Excerpt to read>

◇ ◇ ◇

Countering threats to nuclear power plants


nuclear power plant
  • Fuel shortages and environment concerns have resulted in governments across the world reinvesting in nuclear power. These plants represent a very real terrorist target.

  • Following the 11 September 2001 terrorist attacks in the US, several Western nations have introduced combat air patrols to safeguard the air space around reactors.

  • Several drills conducted in the US have found that nuclear power plant security has been found wanting and that more needs to be done to ensure that the plants cannot be overrun.

Although the threat of a terrorist attack on a nuclear power plant preceded the events of 11 September 2001, concern in this direction has increased in response to possible planned attacks by Al-Qaeda or Chechen separatists. A foiled Chechen rebel assault on the Russian city of Nalchik in October 2005 would have involved an attempt to hijack and fly one of five aircraft into a nuclear power station. Papers released in the UK in February 2005 under the Freedom of Information Act (2000) revealed there were more than 40 cases of potential security breaches at UK civil nuclear sites from 2004 to 2005.

◇ ◇ ◇

Collected data:
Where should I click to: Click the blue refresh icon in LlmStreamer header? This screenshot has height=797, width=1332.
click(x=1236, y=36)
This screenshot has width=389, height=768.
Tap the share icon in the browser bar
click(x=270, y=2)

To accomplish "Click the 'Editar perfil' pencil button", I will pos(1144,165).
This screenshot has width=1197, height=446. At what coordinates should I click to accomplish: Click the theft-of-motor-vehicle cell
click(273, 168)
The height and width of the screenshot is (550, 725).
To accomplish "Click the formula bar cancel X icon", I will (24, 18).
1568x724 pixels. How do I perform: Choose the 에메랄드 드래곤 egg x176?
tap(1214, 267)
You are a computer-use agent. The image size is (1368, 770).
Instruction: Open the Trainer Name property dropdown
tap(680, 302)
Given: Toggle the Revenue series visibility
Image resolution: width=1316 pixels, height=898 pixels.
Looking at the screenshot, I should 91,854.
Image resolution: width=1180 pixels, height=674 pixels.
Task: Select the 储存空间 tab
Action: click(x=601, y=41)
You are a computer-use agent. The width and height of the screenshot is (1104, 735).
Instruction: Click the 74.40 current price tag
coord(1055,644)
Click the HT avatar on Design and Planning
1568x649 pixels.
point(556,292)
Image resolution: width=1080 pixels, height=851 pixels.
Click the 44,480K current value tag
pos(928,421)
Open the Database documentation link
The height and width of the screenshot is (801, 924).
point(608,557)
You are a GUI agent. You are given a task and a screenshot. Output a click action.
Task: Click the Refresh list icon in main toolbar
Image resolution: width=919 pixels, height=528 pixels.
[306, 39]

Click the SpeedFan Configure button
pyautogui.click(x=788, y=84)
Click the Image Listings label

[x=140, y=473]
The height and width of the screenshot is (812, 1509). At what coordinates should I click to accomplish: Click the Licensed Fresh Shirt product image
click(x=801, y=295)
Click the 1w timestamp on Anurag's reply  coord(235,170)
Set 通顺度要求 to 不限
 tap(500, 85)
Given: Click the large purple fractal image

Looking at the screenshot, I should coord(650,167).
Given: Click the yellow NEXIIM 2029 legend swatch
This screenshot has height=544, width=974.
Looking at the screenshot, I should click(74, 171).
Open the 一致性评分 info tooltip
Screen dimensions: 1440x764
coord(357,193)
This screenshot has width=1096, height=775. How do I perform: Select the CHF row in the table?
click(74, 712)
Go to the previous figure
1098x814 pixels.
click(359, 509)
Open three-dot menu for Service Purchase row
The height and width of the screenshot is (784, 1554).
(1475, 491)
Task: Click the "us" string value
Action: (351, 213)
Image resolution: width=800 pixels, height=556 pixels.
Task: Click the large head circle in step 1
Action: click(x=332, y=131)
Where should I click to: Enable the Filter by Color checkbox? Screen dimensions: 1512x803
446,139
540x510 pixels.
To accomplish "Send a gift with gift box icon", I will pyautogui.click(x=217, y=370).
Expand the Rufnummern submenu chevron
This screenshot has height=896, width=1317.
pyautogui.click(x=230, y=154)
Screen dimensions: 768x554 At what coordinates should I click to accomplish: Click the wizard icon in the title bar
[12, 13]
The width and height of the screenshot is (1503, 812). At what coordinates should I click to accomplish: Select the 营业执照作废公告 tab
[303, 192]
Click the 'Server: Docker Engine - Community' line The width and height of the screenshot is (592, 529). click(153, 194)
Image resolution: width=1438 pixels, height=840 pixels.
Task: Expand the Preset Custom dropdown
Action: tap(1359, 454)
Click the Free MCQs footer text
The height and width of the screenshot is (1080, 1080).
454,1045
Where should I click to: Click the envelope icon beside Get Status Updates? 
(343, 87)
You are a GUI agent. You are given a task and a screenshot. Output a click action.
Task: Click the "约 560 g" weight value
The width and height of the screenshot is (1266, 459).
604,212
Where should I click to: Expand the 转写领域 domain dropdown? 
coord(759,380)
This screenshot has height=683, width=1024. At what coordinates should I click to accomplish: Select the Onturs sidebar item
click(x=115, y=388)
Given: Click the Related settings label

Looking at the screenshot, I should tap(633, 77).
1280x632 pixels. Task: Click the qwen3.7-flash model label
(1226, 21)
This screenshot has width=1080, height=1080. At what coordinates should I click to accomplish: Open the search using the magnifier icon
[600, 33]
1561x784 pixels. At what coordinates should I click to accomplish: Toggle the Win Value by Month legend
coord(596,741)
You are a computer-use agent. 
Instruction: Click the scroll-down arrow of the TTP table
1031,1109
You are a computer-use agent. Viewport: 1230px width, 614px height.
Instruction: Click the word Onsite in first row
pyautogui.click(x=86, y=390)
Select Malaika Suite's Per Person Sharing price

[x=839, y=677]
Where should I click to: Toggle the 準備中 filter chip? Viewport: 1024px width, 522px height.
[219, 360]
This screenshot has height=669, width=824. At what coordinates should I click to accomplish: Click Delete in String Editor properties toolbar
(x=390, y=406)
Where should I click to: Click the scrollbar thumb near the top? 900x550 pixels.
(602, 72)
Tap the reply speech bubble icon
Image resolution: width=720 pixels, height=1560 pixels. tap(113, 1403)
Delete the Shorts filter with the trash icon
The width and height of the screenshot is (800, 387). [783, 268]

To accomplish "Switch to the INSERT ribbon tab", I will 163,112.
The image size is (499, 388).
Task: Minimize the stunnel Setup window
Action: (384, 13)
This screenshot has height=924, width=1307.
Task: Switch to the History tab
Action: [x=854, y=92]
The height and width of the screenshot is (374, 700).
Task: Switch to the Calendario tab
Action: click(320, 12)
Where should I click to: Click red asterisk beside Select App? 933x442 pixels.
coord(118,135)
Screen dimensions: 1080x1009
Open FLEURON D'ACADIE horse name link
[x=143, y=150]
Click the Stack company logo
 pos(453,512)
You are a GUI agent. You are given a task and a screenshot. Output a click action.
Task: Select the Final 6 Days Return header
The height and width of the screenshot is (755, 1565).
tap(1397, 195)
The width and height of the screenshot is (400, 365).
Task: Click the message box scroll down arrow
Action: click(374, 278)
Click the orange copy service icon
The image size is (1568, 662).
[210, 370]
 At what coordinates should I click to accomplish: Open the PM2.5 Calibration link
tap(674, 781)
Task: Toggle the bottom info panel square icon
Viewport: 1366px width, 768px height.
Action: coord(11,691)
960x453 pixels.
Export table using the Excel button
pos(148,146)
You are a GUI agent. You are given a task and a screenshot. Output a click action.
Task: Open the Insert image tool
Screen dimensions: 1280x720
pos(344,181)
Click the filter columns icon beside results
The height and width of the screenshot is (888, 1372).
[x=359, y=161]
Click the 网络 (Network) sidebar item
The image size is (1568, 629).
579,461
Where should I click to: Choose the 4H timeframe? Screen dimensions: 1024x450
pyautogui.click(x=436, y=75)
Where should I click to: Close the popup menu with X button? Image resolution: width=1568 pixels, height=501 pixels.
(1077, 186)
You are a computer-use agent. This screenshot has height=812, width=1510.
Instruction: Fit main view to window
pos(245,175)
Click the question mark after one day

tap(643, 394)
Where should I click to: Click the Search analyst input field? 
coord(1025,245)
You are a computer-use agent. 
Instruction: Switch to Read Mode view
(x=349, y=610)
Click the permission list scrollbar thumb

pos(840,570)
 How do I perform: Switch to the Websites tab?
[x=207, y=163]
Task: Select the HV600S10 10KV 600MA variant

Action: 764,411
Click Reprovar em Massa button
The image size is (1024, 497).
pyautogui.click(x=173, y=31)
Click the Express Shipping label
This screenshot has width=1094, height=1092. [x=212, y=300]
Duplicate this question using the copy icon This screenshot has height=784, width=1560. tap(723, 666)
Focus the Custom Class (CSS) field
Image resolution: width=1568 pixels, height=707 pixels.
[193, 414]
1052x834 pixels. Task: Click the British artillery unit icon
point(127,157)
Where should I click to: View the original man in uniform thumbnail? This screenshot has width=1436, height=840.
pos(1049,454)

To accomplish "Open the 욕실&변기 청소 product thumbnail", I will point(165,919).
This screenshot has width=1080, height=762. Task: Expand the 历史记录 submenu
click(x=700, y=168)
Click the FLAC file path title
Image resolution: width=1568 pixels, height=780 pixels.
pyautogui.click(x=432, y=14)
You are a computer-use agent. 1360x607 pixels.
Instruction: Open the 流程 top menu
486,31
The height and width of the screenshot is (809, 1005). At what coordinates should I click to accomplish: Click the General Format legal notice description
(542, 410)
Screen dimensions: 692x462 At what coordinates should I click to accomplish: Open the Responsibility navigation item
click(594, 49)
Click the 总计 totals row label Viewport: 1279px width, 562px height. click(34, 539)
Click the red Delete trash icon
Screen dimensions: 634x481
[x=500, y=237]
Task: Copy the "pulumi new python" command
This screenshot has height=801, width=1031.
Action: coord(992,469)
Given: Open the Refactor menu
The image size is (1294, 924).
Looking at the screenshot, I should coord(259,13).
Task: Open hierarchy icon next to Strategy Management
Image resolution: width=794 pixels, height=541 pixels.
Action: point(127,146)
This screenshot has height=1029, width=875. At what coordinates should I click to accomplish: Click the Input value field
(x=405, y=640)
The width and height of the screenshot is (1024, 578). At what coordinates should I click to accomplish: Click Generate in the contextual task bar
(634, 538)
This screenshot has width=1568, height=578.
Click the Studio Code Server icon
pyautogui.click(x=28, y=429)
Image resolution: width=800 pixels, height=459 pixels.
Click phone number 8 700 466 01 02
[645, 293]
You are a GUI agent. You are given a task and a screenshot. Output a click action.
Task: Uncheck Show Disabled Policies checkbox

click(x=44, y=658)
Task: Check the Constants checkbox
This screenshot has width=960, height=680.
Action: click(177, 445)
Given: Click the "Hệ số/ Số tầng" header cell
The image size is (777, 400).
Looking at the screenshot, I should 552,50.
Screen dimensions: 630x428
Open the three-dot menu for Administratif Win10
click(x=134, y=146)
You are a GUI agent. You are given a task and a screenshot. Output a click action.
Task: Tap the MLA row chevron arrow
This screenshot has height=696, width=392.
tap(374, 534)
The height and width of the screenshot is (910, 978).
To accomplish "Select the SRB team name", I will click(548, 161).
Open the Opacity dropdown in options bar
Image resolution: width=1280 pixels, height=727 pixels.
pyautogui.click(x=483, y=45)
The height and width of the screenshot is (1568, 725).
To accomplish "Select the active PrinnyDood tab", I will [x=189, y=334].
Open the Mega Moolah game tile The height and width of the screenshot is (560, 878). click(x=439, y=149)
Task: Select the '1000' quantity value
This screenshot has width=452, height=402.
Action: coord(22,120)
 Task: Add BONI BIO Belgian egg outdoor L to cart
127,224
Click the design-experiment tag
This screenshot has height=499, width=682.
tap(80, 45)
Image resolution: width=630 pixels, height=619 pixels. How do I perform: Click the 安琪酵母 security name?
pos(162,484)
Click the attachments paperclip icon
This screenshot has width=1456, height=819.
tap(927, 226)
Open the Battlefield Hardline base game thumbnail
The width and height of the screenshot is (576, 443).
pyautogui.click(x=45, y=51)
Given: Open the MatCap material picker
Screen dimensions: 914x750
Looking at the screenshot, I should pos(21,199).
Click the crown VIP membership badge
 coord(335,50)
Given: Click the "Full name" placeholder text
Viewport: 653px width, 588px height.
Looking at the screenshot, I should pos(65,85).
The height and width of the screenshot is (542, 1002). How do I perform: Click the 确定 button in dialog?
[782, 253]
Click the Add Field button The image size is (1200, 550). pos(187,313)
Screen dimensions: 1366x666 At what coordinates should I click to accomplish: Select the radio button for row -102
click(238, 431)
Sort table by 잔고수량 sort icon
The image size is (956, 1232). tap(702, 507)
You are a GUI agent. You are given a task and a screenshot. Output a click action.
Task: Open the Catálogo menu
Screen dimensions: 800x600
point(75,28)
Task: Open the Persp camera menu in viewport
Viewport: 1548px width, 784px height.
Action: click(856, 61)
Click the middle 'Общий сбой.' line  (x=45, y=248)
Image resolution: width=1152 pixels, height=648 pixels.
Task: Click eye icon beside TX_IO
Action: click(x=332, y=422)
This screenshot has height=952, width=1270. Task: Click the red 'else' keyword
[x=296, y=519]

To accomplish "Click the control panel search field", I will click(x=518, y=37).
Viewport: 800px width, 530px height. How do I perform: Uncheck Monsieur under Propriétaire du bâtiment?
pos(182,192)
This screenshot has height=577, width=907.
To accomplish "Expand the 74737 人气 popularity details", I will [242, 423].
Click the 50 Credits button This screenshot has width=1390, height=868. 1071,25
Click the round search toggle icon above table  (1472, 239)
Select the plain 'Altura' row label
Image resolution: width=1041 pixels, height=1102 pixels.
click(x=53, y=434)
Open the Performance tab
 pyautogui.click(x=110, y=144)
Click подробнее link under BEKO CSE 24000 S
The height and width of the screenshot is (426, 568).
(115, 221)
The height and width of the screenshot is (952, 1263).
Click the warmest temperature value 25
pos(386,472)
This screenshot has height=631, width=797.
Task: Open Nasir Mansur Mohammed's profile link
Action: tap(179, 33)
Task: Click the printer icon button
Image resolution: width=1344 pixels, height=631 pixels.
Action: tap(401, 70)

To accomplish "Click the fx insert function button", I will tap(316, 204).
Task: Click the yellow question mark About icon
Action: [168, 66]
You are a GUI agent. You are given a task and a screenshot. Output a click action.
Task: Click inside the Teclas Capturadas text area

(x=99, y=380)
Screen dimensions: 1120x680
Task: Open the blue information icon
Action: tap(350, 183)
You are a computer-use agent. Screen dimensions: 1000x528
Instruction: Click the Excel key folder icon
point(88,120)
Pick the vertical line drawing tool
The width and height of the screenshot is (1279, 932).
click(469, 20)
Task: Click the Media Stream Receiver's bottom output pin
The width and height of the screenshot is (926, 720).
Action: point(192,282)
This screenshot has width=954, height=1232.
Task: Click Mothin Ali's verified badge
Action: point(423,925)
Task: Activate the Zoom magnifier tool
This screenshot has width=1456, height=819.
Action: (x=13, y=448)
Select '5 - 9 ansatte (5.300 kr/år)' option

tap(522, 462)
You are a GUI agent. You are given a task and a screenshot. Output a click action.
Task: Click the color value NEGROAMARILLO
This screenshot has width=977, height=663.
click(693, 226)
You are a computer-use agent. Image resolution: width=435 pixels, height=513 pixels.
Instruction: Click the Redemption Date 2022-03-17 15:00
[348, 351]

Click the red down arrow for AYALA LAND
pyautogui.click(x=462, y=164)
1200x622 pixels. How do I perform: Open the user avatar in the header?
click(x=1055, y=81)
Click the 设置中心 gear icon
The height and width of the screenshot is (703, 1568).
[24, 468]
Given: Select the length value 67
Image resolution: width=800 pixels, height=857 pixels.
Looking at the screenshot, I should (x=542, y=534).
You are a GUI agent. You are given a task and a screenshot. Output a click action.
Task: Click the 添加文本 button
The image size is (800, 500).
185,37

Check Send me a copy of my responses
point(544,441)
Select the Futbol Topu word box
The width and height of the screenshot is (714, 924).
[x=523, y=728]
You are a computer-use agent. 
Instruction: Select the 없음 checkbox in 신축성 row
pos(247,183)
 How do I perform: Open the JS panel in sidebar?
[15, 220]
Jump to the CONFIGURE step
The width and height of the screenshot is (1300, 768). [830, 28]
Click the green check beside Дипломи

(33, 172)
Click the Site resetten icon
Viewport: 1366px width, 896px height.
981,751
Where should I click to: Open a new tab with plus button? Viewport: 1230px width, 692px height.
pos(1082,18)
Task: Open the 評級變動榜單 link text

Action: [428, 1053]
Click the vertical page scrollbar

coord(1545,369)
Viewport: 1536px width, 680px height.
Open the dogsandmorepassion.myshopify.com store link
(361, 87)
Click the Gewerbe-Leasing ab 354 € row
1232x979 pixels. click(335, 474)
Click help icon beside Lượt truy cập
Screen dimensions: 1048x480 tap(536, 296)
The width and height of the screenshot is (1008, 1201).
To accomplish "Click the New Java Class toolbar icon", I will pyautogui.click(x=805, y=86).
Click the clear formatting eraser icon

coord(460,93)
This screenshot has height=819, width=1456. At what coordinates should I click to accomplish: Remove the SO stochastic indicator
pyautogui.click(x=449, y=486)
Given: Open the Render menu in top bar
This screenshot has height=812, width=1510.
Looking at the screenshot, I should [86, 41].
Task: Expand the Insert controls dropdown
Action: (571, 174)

◇ ◇ ◇

Task 1> Report each line of the records in which the string "Send" appears.
Task 2> Write what comes next in the text on threats to nuclear power plants, beginning after its final sentence.
The text and the records above are separate, unrelated material.

Task output 1>
To accomplish "Send a gift with gift box icon", I will pyautogui.click(x=217, y=370).
Check Send me a copy of my responses

Task output 2>
At best, an attack on a civilian nuclear facility would cause disruption to domestic and commercial energy supplies. At worst, it would involve radioactive fallout, mass fatalities and long-term health effects. Released radioisotopes would contaminate buildings, land and vegetation. However, as a nuclear power plant attack has never happened, attack assessments are often based on worst-case scenarios such as a violent impact from an aircraft crash or an internal explosion. Effects of a radioactive release on the surrounding and more distant populations can only be judged against data gained from nuclear accidents, such as the 1986 Chernobyl disaster.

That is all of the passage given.